Reproduce each line of the items below word for word, omitting the pictures.

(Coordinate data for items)
+ + +

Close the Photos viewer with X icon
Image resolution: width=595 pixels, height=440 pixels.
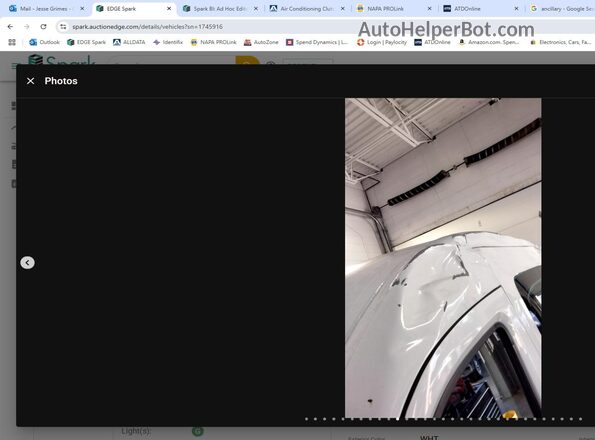pos(30,81)
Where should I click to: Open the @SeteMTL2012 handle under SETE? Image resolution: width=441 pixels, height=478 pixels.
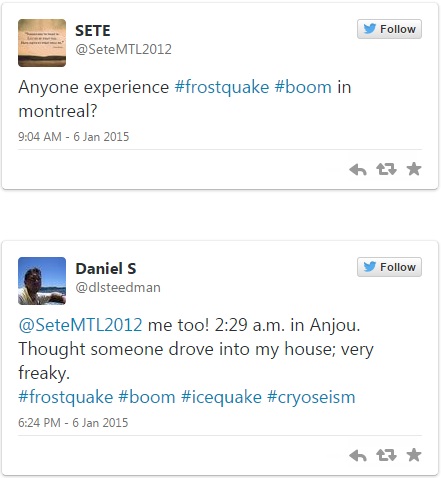123,50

+ + +

● **Complete answer**:
Close the Photos viewer with X icon
Image resolution: width=595 pixels, height=440 pixels.
pos(30,81)
Where should I click to: Open the @SeteMTL2012 handle under SETE? Image resolution: width=441 pixels, height=478 pixels.
123,50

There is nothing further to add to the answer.